De paso, conocimos, por boca del maestro, algunos de los primeros viajes a la luna en la historia de la literatura, supimos de las aventuras de Ibn Battuta, el legendario viajero bereber, e imaginamos lo que podían haber sido las andanzas por las Indias Occidentales de Don Quijote y Sancho de haberse llevado a efecto el ansiado viaje al Nuevo Mundo de Miguel de Cervantes. En lo que no nos pusimos de acuerdo mis compañeros y yo fue en la ubicación precisa de Liliput, la isla de los seres diminutos descrita por Jonathan Swift en Los viajes de Gulliver, pero el maestro zanjó la cuestión, asegurando que nadie nos suspendería si cada uno de nosotros situaba la isla en el lugar que le dictara su imaginación.
Al comienzo del mes de junio, ya en vísperas de los exámenes finales, comenzamos a notar que, cuando marcábamos muchos de los lugares del mapa, escuchábamos voces que nos susurraban historias acerca del sitio señalado. Entre otras, la del flemático Phileas Fogg conversando con su fiel criado Passepartout acerca de Londres y Nueva York, la del joven Kim, que nos hablaba de la India, la de Rodrigo de Triana gritando “¡tierra, tierra!”, cuando nos acercábamos a las costas caribeñas, o la de Pascual Artero, “el rey de Guam”, al adentrarnos por el laberinto de islas de la Micronesia. Cuando llegábamos a cualquiera de las selvas marcadas en el mapa, parecíamos oír el eco de Mowgli, y, si nos deteníamos en el Sáhara o en cualquier otro desierto creíamos escuchar la voz de El Principito.

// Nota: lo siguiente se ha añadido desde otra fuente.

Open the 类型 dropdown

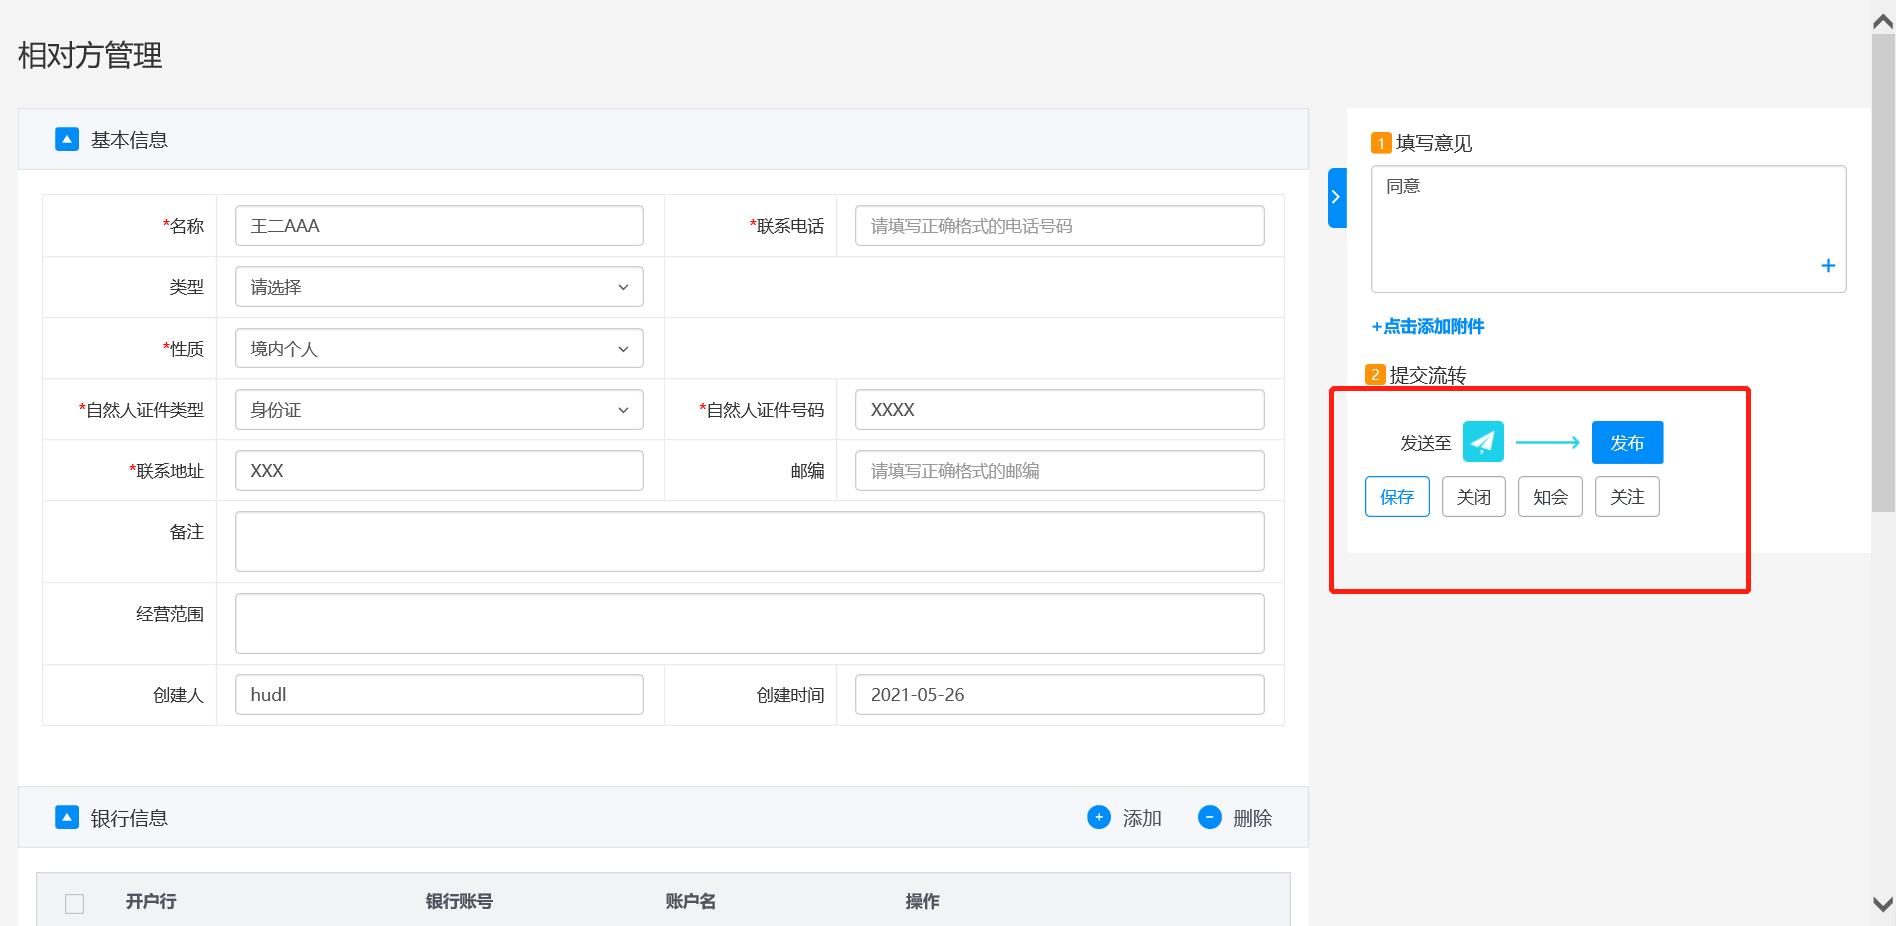(438, 287)
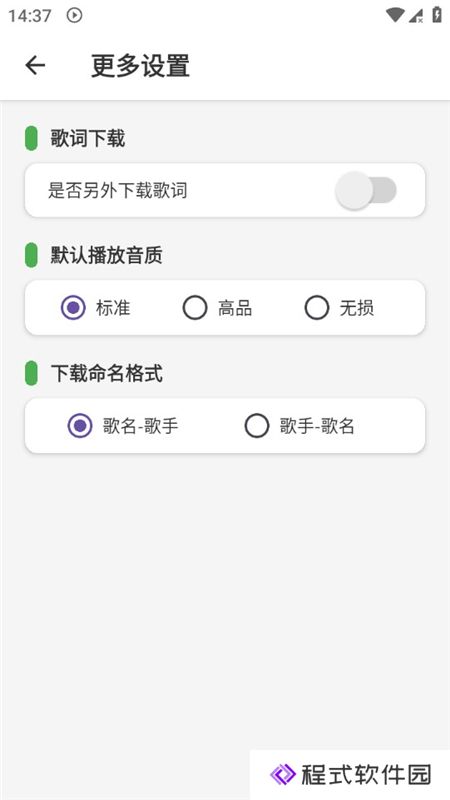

Cuando el día del examen el profesor nos entregó los mapas mudos en los que consistía la prueba, comencé a charlar con ellos de forma espontánea, lo que sirvió para ganarme una buena reprimenda, ya que, al verme hablar con la cabeza agachada sobre el pupitre, el profesor sospechó que yo pudiera llevar un micrófono oculto para comunicarme con alguien en el exterior y hacer trampas en el examen. Afortunadamente, la cosa no pasó a mayores y, tras un breve cacheo para comprobar que no estaba tratando de imitar al Super agente 86 (“el operario más eficaz del recontraespionaje”, protagonista de una de las series televisivas más populares en aquel momento), todo quedó en una irónica sonrisa del profesor, que parecía espejar el pensamiento de que “este chaborro no anda bien de la chola”. Sin embargo, cuando un rato más tarde me lo encontré en la puerta del Instituto, me volvió a sonreír, esta vez de manera más abierta, y me dijo: “muy bien, chaval”, lo que interpreté como una señal de que el método del maestro había funcionado.